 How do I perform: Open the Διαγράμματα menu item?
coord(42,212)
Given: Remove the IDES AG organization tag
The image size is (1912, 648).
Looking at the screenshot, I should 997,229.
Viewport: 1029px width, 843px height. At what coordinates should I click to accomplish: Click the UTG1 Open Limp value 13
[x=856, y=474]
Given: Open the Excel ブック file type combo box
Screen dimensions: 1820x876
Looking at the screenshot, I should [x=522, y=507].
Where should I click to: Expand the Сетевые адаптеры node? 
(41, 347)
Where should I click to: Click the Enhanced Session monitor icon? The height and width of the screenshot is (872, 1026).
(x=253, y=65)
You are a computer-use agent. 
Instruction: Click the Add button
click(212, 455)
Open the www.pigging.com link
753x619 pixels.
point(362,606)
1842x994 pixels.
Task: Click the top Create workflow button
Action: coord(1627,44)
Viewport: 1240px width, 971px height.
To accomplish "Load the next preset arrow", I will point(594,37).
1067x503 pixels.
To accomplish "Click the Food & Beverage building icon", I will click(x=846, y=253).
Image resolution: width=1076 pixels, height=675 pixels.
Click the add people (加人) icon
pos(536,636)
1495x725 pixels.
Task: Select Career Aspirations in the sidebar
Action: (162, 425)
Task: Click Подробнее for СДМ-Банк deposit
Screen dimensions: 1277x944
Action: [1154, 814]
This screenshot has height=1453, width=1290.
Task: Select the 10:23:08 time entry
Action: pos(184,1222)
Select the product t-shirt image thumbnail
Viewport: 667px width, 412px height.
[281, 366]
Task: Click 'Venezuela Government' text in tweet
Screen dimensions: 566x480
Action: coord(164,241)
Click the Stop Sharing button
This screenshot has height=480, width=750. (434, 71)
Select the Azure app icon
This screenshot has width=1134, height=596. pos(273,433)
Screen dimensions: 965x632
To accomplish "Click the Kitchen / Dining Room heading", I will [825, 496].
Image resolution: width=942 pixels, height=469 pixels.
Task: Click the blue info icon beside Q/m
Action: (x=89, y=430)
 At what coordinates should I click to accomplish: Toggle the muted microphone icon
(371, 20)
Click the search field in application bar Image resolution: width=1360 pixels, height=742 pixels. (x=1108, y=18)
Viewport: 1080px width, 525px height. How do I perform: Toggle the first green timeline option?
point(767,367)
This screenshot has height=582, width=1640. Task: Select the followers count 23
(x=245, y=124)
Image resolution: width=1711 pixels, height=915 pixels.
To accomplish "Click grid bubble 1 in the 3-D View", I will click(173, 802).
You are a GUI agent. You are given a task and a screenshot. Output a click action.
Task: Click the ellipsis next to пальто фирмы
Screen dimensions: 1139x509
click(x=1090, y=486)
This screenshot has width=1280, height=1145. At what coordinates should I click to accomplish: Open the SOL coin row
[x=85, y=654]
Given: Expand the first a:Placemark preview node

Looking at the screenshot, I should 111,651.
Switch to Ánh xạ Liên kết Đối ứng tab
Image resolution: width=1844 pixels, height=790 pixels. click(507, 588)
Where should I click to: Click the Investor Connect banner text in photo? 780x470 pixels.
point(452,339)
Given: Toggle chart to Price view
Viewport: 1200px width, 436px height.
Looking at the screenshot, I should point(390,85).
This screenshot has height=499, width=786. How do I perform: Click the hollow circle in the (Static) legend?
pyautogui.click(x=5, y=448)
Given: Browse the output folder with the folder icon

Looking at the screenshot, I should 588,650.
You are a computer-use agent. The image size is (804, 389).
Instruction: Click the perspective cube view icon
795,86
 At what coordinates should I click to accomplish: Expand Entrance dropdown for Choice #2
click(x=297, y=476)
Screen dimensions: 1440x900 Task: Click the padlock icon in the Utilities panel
____
About this task:
Could you please reproduce each record exactly, leaving nothing out?

Exercise result:
 How do I perform: Open the Διαγράμματα menu item?
coord(42,212)
Given: Remove the IDES AG organization tag
The image size is (1912, 648).
Looking at the screenshot, I should 997,229.
Viewport: 1029px width, 843px height. At what coordinates should I click to accomplish: Click the UTG1 Open Limp value 13
[x=856, y=474]
Given: Open the Excel ブック file type combo box
Screen dimensions: 1820x876
Looking at the screenshot, I should [x=522, y=507].
Where should I click to: Expand the Сетевые адаптеры node? 
(41, 347)
Where should I click to: Click the Enhanced Session monitor icon? The height and width of the screenshot is (872, 1026).
(x=253, y=65)
You are a computer-use agent. 
Instruction: Click the Add button
click(212, 455)
Open the www.pigging.com link
753x619 pixels.
point(362,606)
1842x994 pixels.
Task: Click the top Create workflow button
Action: coord(1627,44)
Viewport: 1240px width, 971px height.
To accomplish "Load the next preset arrow", I will point(594,37).
1067x503 pixels.
To accomplish "Click the Food & Beverage building icon", I will click(x=846, y=253).
Image resolution: width=1076 pixels, height=675 pixels.
Click the add people (加人) icon
pos(536,636)
1495x725 pixels.
Task: Select Career Aspirations in the sidebar
Action: (162, 425)
Task: Click Подробнее for СДМ-Банк deposit
Screen dimensions: 1277x944
Action: [1154, 814]
This screenshot has height=1453, width=1290.
Task: Select the 10:23:08 time entry
Action: pos(184,1222)
Select the product t-shirt image thumbnail
Viewport: 667px width, 412px height.
[281, 366]
Task: Click 'Venezuela Government' text in tweet
Screen dimensions: 566x480
Action: coord(164,241)
Click the Stop Sharing button
This screenshot has height=480, width=750. (434, 71)
Select the Azure app icon
This screenshot has width=1134, height=596. pos(273,433)
Screen dimensions: 965x632
To accomplish "Click the Kitchen / Dining Room heading", I will [825, 496].
Image resolution: width=942 pixels, height=469 pixels.
Task: Click the blue info icon beside Q/m
Action: (x=89, y=430)
 At what coordinates should I click to accomplish: Toggle the muted microphone icon
(371, 20)
Click the search field in application bar Image resolution: width=1360 pixels, height=742 pixels. (x=1108, y=18)
Viewport: 1080px width, 525px height. How do I perform: Toggle the first green timeline option?
point(767,367)
This screenshot has height=582, width=1640. Task: Select the followers count 23
(x=245, y=124)
Image resolution: width=1711 pixels, height=915 pixels.
To accomplish "Click grid bubble 1 in the 3-D View", I will click(173, 802).
You are a GUI agent. You are given a task and a screenshot. Output a click action.
Task: Click the ellipsis next to пальто фирмы
Screen dimensions: 1139x509
click(x=1090, y=486)
This screenshot has width=1280, height=1145. At what coordinates should I click to accomplish: Open the SOL coin row
[x=85, y=654]
Given: Expand the first a:Placemark preview node

Looking at the screenshot, I should 111,651.
Switch to Ánh xạ Liên kết Đối ứng tab
Image resolution: width=1844 pixels, height=790 pixels. click(507, 588)
Where should I click to: Click the Investor Connect banner text in photo? 780x470 pixels.
point(452,339)
Given: Toggle chart to Price view
Viewport: 1200px width, 436px height.
Looking at the screenshot, I should point(390,85).
This screenshot has height=499, width=786. How do I perform: Click the hollow circle in the (Static) legend?
pyautogui.click(x=5, y=448)
Given: Browse the output folder with the folder icon

Looking at the screenshot, I should 588,650.
You are a computer-use agent. The image size is (804, 389).
Instruction: Click the perspective cube view icon
795,86
 At what coordinates should I click to accomplish: Expand Entrance dropdown for Choice #2
click(x=297, y=476)
Screen dimensions: 1440x900 Task: Click the padlock icon in the Utilities panel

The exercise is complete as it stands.